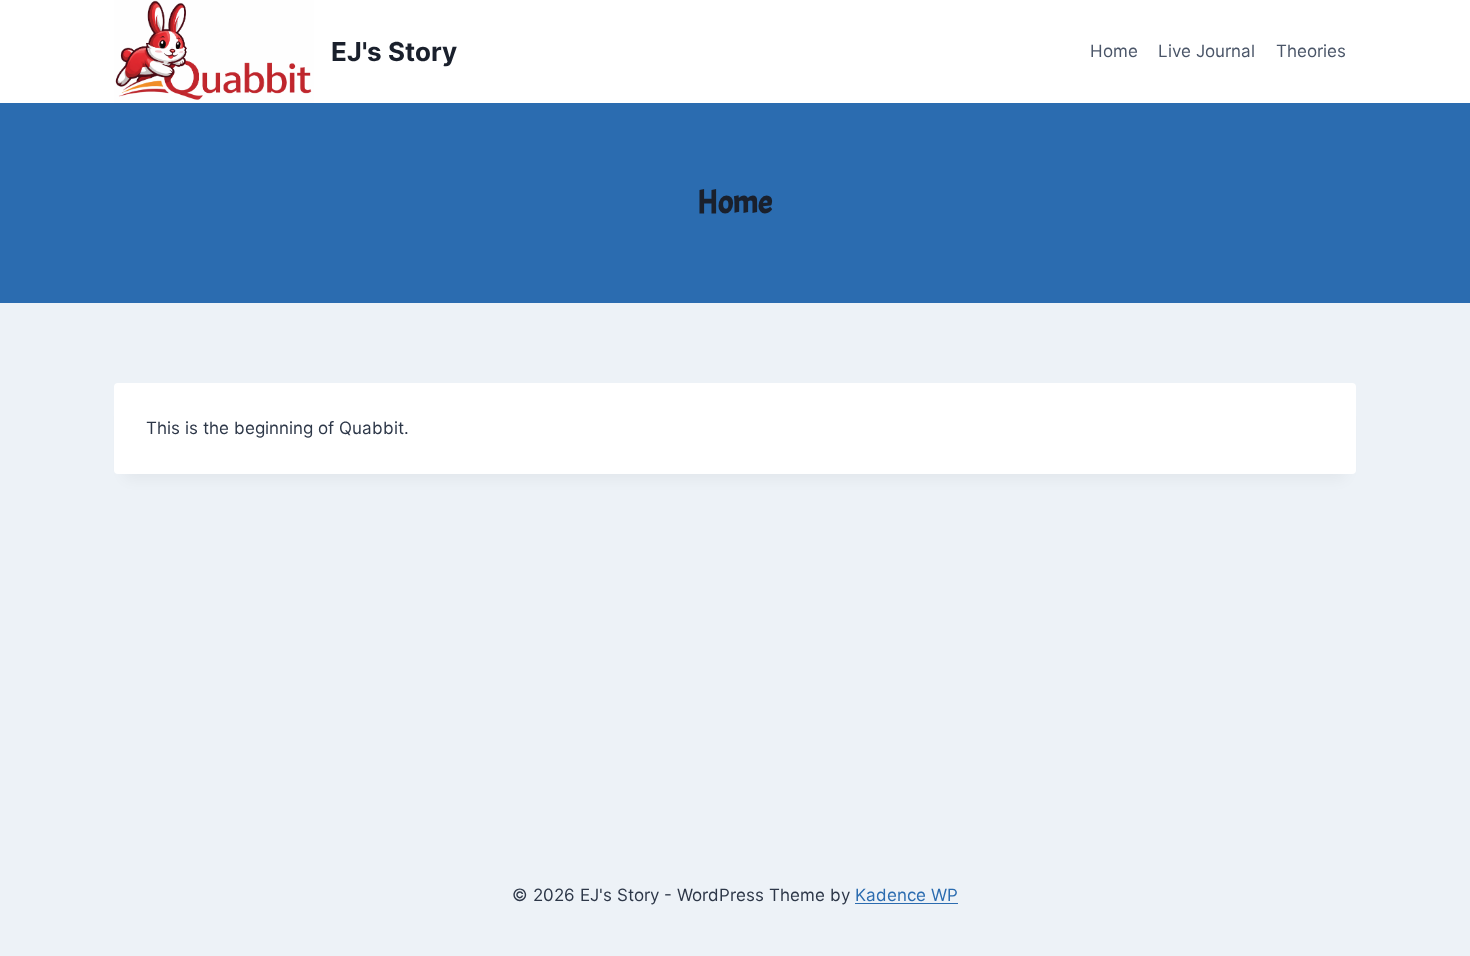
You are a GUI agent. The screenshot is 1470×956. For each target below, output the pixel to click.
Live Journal (1206, 51)
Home (1114, 51)
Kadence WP (906, 895)
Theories (1311, 51)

============

**ASSIGNMENT**
Retype the whole listing above exactly as written. Skip the pictures.

**RESPONSE AREA**
You are a GUI agent. The screenshot is 1470×956. For each target below, output the pixel to click.
Live Journal (1206, 51)
Home (1114, 51)
Kadence WP (906, 895)
Theories (1311, 51)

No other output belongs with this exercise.